▶ Task goal: A complete and exact copy of the data below is the task.

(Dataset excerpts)
- - -

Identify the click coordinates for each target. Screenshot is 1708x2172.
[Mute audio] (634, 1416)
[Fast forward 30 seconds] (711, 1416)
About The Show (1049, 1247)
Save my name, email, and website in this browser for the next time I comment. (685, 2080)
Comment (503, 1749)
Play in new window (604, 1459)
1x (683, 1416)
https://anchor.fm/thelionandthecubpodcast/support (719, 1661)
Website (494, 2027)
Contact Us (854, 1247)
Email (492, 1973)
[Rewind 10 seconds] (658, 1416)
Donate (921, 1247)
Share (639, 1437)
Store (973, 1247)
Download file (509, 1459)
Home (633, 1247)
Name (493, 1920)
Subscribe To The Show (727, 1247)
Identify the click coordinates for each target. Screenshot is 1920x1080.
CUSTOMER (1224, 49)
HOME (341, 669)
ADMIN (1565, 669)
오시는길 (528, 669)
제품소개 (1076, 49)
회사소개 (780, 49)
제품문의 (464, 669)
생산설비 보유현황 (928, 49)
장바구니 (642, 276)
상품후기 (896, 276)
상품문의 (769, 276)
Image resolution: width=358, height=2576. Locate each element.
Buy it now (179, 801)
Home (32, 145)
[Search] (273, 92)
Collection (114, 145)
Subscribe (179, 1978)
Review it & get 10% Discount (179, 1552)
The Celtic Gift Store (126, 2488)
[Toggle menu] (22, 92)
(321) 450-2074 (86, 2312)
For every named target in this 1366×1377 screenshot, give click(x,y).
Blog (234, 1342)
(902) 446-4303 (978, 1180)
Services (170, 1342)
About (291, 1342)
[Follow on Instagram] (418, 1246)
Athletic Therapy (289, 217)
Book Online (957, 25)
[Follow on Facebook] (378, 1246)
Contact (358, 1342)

- - -

▶ Task solution:
Identify the click coordinates for each target. Screenshot is 1708x2172.
[Mute audio] (634, 1416)
[Fast forward 30 seconds] (711, 1416)
About The Show (1049, 1247)
Save my name, email, and website in this browser for the next time I comment. (685, 2080)
Comment (503, 1749)
Play in new window (604, 1459)
1x (683, 1416)
https://anchor.fm/thelionandthecubpodcast/support (719, 1661)
Website (494, 2027)
Contact Us (854, 1247)
Email (492, 1973)
[Rewind 10 seconds] (658, 1416)
Donate (921, 1247)
Share (639, 1437)
Store (973, 1247)
Download file (509, 1459)
Home (633, 1247)
Name (493, 1920)
Subscribe To The Show (727, 1247)
Identify the click coordinates for each target. Screenshot is 1920x1080.
CUSTOMER (1224, 49)
HOME (341, 669)
ADMIN (1565, 669)
오시는길 (528, 669)
제품소개 (1076, 49)
회사소개 (780, 49)
제품문의 (464, 669)
생산설비 보유현황 (928, 49)
장바구니 (642, 276)
상품후기 (896, 276)
상품문의 (769, 276)
Image resolution: width=358, height=2576. Locate each element.
Buy it now (179, 801)
Home (32, 145)
[Search] (273, 92)
Collection (114, 145)
Subscribe (179, 1978)
Review it & get 10% Discount (179, 1552)
The Celtic Gift Store (126, 2488)
[Toggle menu] (22, 92)
(321) 450-2074 (86, 2312)
For every named target in this 1366×1377 screenshot, give click(x,y).
Blog (234, 1342)
(902) 446-4303 (978, 1180)
Services (170, 1342)
About (291, 1342)
[Follow on Instagram] (418, 1246)
Athletic Therapy (289, 217)
Book Online (957, 25)
[Follow on Facebook] (378, 1246)
Contact (358, 1342)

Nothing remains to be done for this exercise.